Equipment Archive

Dressage: Lateral Work

As dressage tests become more advanced, the horse is asked to do ‘lateral work’, or ‘work on two tracks’ the hind-feet follow a different track from the forefeet. This happens when he moves sideways, or forward and sideways at the same time, and demonstrates his suppleness, balance and agility.

Turn on the forehand

You have probably asked your horse to go sideways already without noticing it. Think when someone is mucking out a stable with the horse tied up in it. Once they have done one half, they say ‘over’, and he moves across the stable, making it easier to muck out the other half.

The movement that the horse makes is a sort of ‘turn on the forehand’, which is one of the first mounted exercises you do when starting lateral work. The turn on the forehand is a useful exercise for three main reasons:

  • It teaches your pony to move away from your leg.
  • It teaches you to ‘blend’ the aids given with your legs and your hands.
  • It has many everyday uses, such as when opening gates or turning in confined spaces.

In this exercise the pony turns in a half-circle through 180°, so that he changes the direction in which he is facing. It starts from a good, square halt. The outside forefoot marks time (stepping up and down in the same place) and he pivots around it.

The inside forefoot makes a small half-circle around the pivoting outside forefoot, and the hindfeet make a large half-circle to complete the turn.

Giving the aids

The turn on the forehand is made almost entirely with leg aids. The hands do very little. To make a turn to the right (in which you start on the right rein and end up on the left rein), your pony should first be standing square and on the bit.

Ask him to look slightly to the left by giving little squeezes with the fingers of your left hand, until you can just see his left eye. Don’t pull back with this hand, or your pony may step backward, which is a serious fault.

Your right hand keeps a steady contact, ready to tell the pony that he is not to step forward.
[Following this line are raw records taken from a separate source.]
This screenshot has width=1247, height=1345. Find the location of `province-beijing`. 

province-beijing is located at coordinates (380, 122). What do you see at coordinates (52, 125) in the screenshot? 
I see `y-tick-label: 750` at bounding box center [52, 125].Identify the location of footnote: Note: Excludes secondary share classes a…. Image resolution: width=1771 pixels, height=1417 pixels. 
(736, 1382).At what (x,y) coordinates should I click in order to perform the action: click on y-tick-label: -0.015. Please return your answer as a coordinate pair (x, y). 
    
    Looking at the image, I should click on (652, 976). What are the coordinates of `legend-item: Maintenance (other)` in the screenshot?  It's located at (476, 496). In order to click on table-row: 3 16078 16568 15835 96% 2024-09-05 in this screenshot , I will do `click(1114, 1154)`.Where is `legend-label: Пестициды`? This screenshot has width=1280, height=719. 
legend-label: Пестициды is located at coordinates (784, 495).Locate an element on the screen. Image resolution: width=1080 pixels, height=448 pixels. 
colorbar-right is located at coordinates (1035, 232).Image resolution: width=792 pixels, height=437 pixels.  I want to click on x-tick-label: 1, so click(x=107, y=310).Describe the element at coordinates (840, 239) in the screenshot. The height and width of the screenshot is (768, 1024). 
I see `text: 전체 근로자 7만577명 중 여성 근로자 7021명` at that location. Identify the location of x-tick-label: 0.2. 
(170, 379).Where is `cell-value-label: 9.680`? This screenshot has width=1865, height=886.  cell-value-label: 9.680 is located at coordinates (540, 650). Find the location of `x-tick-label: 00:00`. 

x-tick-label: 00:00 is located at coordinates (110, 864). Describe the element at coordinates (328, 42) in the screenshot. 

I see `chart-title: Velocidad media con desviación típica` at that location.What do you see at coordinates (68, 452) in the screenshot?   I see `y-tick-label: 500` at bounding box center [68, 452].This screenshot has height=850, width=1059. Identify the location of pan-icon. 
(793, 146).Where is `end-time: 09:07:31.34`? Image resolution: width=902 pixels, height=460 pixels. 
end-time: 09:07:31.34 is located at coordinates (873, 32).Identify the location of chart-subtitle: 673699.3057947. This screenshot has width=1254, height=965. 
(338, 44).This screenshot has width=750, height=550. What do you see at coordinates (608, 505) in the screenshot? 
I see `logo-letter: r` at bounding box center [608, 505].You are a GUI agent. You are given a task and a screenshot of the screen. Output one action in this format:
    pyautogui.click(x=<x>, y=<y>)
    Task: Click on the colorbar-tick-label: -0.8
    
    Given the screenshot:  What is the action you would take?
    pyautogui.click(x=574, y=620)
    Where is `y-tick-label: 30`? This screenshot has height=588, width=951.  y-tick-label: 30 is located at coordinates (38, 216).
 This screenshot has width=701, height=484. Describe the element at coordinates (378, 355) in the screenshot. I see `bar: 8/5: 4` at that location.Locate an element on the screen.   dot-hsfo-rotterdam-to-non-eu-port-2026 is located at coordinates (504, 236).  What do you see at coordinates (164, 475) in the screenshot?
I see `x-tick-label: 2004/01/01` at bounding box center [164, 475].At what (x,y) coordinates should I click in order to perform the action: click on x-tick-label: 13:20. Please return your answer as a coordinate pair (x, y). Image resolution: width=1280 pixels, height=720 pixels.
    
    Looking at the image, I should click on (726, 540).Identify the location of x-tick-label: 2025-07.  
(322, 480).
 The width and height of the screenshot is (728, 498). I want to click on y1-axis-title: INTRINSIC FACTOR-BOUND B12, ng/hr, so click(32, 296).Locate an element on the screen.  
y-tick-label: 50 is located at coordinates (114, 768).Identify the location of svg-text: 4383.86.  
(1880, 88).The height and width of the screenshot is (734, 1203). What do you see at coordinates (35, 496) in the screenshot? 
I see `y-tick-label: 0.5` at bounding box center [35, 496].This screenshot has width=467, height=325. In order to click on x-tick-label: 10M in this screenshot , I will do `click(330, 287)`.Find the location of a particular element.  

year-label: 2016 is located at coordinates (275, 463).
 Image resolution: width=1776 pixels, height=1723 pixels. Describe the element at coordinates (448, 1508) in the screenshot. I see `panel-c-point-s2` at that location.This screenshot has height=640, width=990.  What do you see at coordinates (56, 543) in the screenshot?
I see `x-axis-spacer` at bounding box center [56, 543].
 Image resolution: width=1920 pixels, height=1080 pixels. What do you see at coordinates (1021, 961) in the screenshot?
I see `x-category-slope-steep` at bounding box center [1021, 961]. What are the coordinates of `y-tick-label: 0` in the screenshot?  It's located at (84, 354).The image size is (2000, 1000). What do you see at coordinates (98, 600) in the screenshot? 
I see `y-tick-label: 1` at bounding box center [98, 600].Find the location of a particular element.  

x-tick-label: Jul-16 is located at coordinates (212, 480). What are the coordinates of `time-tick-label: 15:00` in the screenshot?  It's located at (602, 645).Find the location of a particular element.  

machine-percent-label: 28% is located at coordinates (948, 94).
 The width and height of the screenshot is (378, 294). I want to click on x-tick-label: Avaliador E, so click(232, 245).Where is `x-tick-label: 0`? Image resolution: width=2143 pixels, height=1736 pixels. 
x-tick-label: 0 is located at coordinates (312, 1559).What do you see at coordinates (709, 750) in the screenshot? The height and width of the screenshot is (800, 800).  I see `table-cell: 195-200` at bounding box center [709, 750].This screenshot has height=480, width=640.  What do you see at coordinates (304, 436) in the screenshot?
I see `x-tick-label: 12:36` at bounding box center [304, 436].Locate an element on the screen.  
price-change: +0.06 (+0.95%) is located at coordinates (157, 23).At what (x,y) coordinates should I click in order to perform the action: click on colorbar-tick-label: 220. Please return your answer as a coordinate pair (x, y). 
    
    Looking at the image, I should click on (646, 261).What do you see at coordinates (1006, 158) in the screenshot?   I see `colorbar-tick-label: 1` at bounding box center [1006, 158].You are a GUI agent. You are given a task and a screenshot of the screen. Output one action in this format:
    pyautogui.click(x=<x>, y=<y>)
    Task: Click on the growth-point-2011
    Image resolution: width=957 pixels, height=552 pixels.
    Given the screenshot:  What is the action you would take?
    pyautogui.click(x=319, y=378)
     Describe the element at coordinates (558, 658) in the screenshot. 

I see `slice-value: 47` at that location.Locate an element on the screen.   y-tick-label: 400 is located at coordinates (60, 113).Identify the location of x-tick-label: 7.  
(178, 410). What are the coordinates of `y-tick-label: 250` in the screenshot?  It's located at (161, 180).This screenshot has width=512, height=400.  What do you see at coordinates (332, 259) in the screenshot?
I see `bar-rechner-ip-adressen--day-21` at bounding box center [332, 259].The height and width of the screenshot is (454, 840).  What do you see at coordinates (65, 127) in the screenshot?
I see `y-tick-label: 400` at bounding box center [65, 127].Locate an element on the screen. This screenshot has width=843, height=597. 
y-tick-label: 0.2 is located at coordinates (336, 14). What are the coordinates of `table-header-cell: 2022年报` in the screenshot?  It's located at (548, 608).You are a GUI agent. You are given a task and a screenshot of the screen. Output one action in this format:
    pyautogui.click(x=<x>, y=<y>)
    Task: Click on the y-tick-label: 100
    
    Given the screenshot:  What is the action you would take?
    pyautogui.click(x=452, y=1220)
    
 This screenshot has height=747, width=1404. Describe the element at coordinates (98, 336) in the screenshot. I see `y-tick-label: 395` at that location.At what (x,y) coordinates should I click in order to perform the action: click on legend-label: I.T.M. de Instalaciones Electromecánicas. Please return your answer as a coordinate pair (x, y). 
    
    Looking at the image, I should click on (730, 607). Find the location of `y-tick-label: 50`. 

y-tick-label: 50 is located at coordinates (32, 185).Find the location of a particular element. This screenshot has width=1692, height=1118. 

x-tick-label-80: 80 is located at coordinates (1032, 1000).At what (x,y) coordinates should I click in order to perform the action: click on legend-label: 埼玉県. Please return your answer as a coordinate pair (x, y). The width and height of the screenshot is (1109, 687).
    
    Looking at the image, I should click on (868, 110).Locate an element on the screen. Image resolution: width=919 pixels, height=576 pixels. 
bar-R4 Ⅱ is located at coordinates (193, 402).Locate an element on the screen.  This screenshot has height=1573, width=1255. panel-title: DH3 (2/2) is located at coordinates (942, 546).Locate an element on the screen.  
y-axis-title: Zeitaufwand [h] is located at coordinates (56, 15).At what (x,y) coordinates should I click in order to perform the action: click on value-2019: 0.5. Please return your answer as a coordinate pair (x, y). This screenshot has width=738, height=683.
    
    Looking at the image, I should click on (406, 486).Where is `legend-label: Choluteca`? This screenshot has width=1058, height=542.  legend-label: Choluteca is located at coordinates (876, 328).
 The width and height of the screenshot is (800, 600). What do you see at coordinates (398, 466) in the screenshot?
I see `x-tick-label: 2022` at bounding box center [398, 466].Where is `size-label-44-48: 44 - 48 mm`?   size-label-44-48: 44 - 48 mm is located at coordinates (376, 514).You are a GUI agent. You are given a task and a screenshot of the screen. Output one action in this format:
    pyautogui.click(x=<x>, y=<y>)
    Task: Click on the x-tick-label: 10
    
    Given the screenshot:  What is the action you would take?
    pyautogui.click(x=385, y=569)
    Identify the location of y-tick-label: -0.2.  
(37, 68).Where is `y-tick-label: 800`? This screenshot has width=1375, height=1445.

Keep your left leg just at the girth, in contact with his side to keep him up into your hands, and to discourage him from stepping backward. Your right leg, drawn back a little behind the girth, asks him to turn his hindquarters through the half-circle. Once the turn is complete, ride the pony energetically forward without hesitation. You must ride forward immediately so that the pony maintains his forward impulsion, with his hind legs underneath him.

Yielding to the leg

The next exercise that is usually taught in lateral work is ‘leg-yielding’. Here the pony is asked to walk or trot forward and sideways at the same time, While remaining parallel to the side of the arena.

An easy way to start this work is to use an exercise that is known as ‘yielding to the leg’. It sounds the same as leg-yielding but is not.

Starting on a 20m (66ft) circle (in walk to begin with, and later in trot), ask your pony to make the circle gradually smaller. You could make it a metre (3ft 3in) smaller on each circuit, down to about 12m (39ft).

Keeping the pony bent on the track of the circle but not with too much bend in his neck -use your inside leg just at the girth to ask him to step forward and sideways back out to the 20m (66ft) circle.

When doing this in trot, it is best to make sitting trot from about the 16m (52ft) circle downward, and when ‘yielding to the leg’. This is because it is difficult to rise to the trot on very small circles and still maintain a rhythmical, balanced trot.

When you reach the 20m (66ft) circle start rising again. The work should be done as evenly as possible on both reins. Your pony will almost certainly find it easier one way than the other.


When you can do ‘yielding to the leg’ fairly easily on both reins, try ‘leg-yielding’ on a straight line, first in walk and then in trot.

It is best if you can start this work in a 20 X 40m (66 x 132ft) arena, so that you can measure exactly what you are doing. On the left rein, start the exercise by making a half l0-metre (33-foot) circle from M or K to bring you on to the centre line (C to A).

Once your pony is moving straight on the centre line, ask him with your inside leg (the left leg on the left rein) to move sideways as well as forward toward the opposite quarter marker K or M. Try to keep the pony parallel to the side of the arena by keeping your outside leg against him to encourage him forward.

Be content with just two or three steps in ‘leg-yielding’ to start with, then ride the pony straight forward with both legs. As with any new exercise, praise your pony when he achieves what you are asking him to do.